Today’s newsletter is a reaction to an article, How to Recognize A.I. snake oil. The author writes about the large and growing number of fake A.I. claims companies are making. Unfortunately, it can sometimes be quite difficult to tell real from fake A.I..
I love this topic. It’s also quite timely, as a colleague I respect a lot wrote me recently. In his wonderful stream of consciousness style, he asked me the following:
What makes someone’s machine learning or AI efforts in marketing better than others? Everyone has a model and algorithm. Are some trained better? Is the answer “prove it” and the more performant algorithm wins? Or is it tied to the sustainability to ML over time? Curious how customers make that distinction as many I know who buy AI/ML as part of a system are about an inch deep?
DB, thank you very much for initiating this conversation with me!!
My knee-jerk reaction is to say, ask a professional (data scientist) to properly vet the company. But of course that doesn’t scale, and really, that’s not what data scientists are for.
But there’s a lot in there in his questions and comments. Let’s unpack it a bit.
What about the word “better”? How is one A.I. better than another? The simple/naive answer is, the one that performs best on the metric(s) used to measure maximization of some objective. But that’s (wordy as heck and also) not what he had in mind.
Rather, the questions are part of a growing dilemma: there’s so much confusion around what A.I. is and what it can do, that companies are getting away with using words like data driven personalization or cutting edge A.I., when in fact they have little or none of either. Snake oil!
I’ve seen my very own words featured on websites of companies that I had been talking with. They were bold enough take phrases from my initial call with them and paste them on the front page of their websites a few days later. I have to say it was flattering, but even more elucidating.
Here’s another example:I hear companies promise that they use machine learning to do customer segmentation all the time. Then, behind the scenes, they’re using male/female or age brackets chosen arbitrarily to perform segmentation. Are these segments really purchasing/behaving differently? The hope is yes, but there’s zero analysis done behind the scenes to assure it. But it sort of works. I’m reminded here of the Anchorman quote:
60% of the time, it works every time.

==*==

**Problems and tasks:**
1. Translate this sentence from the newsletter into Spanish: "My knee-jerk reaction is to say, ask a professional (data scientist) to properly vet the company."
2. Write out the newsletter word for word from "But there’s a" to "had in mind.".
Rely on the newsletter alone and nothing outside it.

==*==

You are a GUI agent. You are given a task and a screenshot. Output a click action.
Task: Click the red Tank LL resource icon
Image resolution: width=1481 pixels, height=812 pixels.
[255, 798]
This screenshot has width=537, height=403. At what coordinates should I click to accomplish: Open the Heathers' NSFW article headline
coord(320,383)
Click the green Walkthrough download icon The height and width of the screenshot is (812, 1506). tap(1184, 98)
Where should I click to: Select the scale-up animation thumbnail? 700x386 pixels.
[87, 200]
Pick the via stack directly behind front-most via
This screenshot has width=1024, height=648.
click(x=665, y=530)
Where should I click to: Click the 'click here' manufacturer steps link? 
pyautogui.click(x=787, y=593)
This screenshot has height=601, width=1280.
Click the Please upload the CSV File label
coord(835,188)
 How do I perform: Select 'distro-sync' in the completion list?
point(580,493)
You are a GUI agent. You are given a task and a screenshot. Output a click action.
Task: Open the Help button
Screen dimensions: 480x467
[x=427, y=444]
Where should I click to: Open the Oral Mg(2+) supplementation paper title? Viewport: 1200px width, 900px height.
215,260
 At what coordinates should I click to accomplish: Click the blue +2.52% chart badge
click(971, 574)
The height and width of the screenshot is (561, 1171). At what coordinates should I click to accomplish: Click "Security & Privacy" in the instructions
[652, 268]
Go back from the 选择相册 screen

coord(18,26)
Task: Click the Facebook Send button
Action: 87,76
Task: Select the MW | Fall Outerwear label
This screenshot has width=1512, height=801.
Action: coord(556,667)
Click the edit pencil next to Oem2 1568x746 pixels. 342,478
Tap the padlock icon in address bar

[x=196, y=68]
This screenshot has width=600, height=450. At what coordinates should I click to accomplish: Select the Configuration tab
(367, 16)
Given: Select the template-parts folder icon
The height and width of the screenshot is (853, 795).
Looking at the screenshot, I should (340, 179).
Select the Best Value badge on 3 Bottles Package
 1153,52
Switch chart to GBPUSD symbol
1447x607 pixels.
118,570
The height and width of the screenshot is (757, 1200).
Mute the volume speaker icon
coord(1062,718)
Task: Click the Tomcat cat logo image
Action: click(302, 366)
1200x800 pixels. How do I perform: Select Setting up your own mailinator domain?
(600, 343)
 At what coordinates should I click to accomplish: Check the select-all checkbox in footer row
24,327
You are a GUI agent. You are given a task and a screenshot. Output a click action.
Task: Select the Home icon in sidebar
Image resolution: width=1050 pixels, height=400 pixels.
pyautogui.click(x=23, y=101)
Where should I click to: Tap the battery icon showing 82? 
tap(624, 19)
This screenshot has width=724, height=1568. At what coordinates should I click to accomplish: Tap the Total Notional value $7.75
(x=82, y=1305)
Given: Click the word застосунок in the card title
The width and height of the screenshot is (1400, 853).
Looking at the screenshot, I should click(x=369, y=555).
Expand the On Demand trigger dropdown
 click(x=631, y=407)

==*==

**Outputs for the tasks:**
1. Mi reacción instintiva es decir: pídele a un profesional (un científico de datos) que evalúe adecuadamente a la empresa.

2.
But there’s a lot in there in his questions and comments. Let’s unpack it a bit.
What about the word “better”? How is one A.I. better than another? The simple/naive answer is, the one that performs best on the metric(s) used to measure maximization of some objective. But that’s (wordy as heck and also) not what he had in mind.